◆ WORK REQUEST: Look through the listing for the word "agent". Copy each line that has it.

━━━━━━

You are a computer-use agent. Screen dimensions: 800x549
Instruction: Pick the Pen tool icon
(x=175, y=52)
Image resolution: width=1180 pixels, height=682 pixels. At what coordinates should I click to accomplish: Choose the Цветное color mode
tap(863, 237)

━━━━━━

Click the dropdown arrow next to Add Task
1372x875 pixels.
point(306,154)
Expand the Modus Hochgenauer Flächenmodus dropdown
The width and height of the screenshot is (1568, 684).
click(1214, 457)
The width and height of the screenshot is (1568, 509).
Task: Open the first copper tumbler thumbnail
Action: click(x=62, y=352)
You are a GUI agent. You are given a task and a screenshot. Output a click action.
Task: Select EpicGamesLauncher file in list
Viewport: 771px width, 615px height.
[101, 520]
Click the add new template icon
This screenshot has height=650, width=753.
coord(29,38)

━━━━━━

◆ RESULT BELOW:
You are a computer-use agent. Screen dimensions: 800x549
You are a GUI agent. You are given a task and a screenshot. Output a click action.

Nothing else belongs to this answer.